The following days were long and confusing for Chris. He decided to make a long trip to think deeply about his future and, above all, because a bad experience is more traumatic when you are closer to it. At the station, his patience was tested when he couldn’t read the instructions on how to use the ticket machine. He was good at controlling his emotions, but always had difficult times when he had to conceal them. So, the customer behind him knew exactly what was going on, and with little spontaneous but correct English, helped him buy his ticket.
”Thank you, and you speak very well.”
”Oh, no! We can’t speak English and you know that, Chris. I am a psychologist. By the way, my wife told me that all the students had a wonderful time during the party the other day.”

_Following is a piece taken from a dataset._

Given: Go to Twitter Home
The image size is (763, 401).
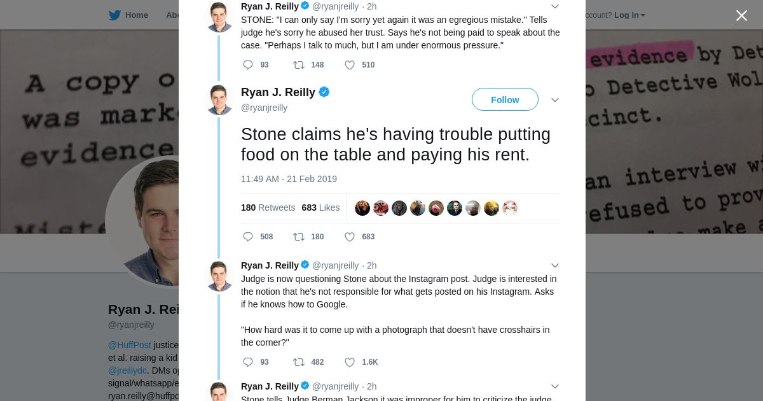Looking at the screenshot, I should (128, 15).
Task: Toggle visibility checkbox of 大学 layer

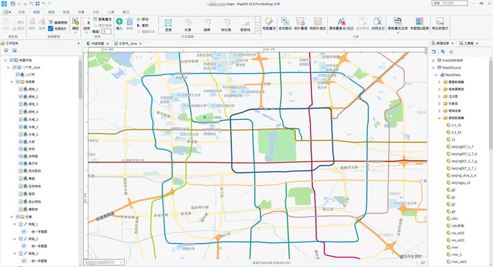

”Why does he know my name? Is he Erika’s husb…? No way, Chris. He said clearly: “All the students…”
Chris felt safe and breathed a sigh of relief. He said goodbye to him amid the noise of trains that were coming and leaving the station.
”Thanks for helping Erika with her English!” He shouted.

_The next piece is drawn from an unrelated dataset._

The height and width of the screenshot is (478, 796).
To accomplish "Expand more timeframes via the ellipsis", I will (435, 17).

Chris was petrified with his right foot on the ground and his left leg motionless in air like flamingoes fleeing from cold waters. He glanced at the sky, went back to where Erika’s husband was and while shaking hands with him, left the ticket on his palm.
”I return to San Antonio right now.” He said with his hands into his pockets and walking away calmly while Erika’s husband found himself dumbfounded for seconds trying to figure out Chris’ actions.
”Chris, are you all right? If you have problems, I can help you. I am a psychologist. Chris さん(san), Chris さん(san)!”
Chris stopped walking, turned around and told him: “Do me a favor, please. Use that ticket and go immediately to see a doctor, I mean, another psychologist, but more normal than you and ask him: “What’s Hell, doctor, twenty years without love when you are still young or the next twenty years when you realize you can’t make love?”